Example 8: heavy metal species tolerance adaptation range determination of flow leaching molybdenum of microbacterium brick red Microbacterium Testaceum XS-1

Experimental conditions: the initial concentration was 3.6X10 at room temperature pH 4.5 ⁸ CFU/mL Microbacterium rubrum Microbacterium Testaceum XS-1 was mixed with different heavy metal chlorides (1 mM) and incubated for 24h, and the survival status was determined by plating. The pH is set at 4.5 because of heavy metal ions such as Cu ²⁺ 、UO ₂ ²⁺ At pH value>Precipitation occurs at 5.

The experimental results are shown in fig. 8: compared with the initial bacterial load and the blank control group without heavy metal, the heavy metal addition does not cause obvious toxic action on the microbacterium rubrum Microbacterium Testaceum XS-1, namely the microbacterium strain has stronger heavy metal tolerance.

Claims (10)

1. A method for microbial leaching of molybdenum ore, which is characterized in that the molybdenum-containing ore is leached by using Microbacterium rubrum Microbacterium Testaceum XS-1.

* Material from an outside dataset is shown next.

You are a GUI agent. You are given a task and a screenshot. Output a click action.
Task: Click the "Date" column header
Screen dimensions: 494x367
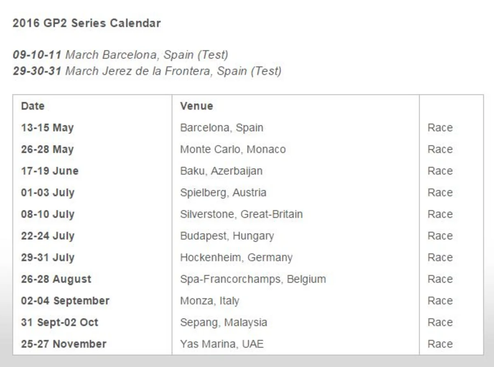[x=33, y=106]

2. The method according to claim 1, wherein the concentration of the cells in the leaching system is 1X 10 ⁷ ～10 ⁸ CFU/mL; the concentration range of the ore is 1-10g/L; the leaching temperature is 20-40 ℃.

3. The method of claim 1, wherein the leaching system is configured with a liquid oligotrophic OM culture medium, the culture medium composition comprising: 0.05-0.2g/L glucose, 0-0.02g/L NH ₄ Cl, pH was adjusted to 5-8.

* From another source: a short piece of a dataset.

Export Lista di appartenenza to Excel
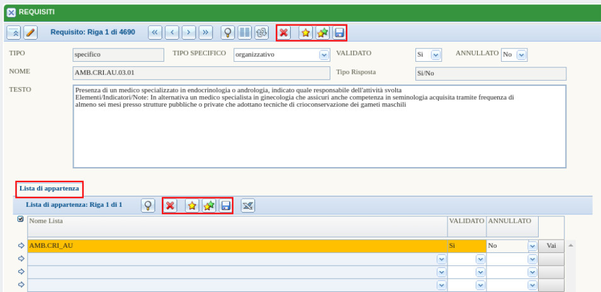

4. A method according to any one of claims 1-3, characterized in that the molybdenum-bearing ore after autoclaving is added to a leaching system for leaching.

5. A method according to any one of claims 1-3, characterized in that crushed molybdenum-containing ore powder is added to the leaching system, preferably crushed to 50-200 mesh.

6. The method of claim 1, wherein the microbacterium rubrum Microbacterium Testaceum XS-1 lyophilized powder is activated prior to leaching.

7. The method according to claim 6, characterized in that the specific activation operation is as follows: reviving Microbacterium brick Microbacterium Testaceum XS-1 in GYM eutrophic culture medium system, culturing to logarithmic phase, washing with sterilized OM oligotrophic culture medium for at least 3 times, and adding leaching system containing molybdenum ore.

8. The method according to any one of claims 1 to 7, wherein the leaching system has a pH application range of 5 to 8; the tolerance temperature is 20-40 ℃; the classes of tolerant heavy metals include: cu, zn, U, th, mo.

9. The method of claim 1, wherein a flow leaching process is adopted, a leaching column is arranged from top to bottom according to the sequence of small Kong Lvwang, a sand infiltration layer, a nylon filter screen, a molybdenum ore layer, a nylon filter screen, a surrounding rock gravel layer and a small-hole filter screen, the leaching agent is microbacterium brick Microbacterium Testaceum XS-1 bacterial suspension dissolved in the OM oligotrophic culture medium, a constant-flow peristaltic pump is used for pumping the bacterial suspension into the leaching column from bottom to top, and the flow rate of the bacterial suspension is controlled for circular leaching.

10. The method according to claim 9, wherein a flow leaching process is adopted, a leaching column is arranged from top to bottom according to the sequence of a sand infiltration layer with a pore diameter of 100-500mm, a thickness of 5-20cm and a particle diameter of 0.5-4mm, a nylon filter screen with a pore diameter of 75-300 μm, a molybdenum ore layer with a thickness of 2-30cm and a particle diameter of 50-200 meshes, a nylon filter screen with a pore diameter of 75-300 μm, a surrounding rock gravel layer with a thickness of 5-20cm and a particle diameter of 0.5-2cm, and a pore filter screen with a pore diameter of 100-500mm, wherein a leaching agent is selected from a microbacterium brick-Microbacterium Testaceum XS-1 bacterial suspension dissolved in an OM oligotrophic medium, a constant flow peristaltic pump is used for controlling the bacterial suspension flow rate to be 0.01-50.00mL/min, and the leaching time is 2-30 days.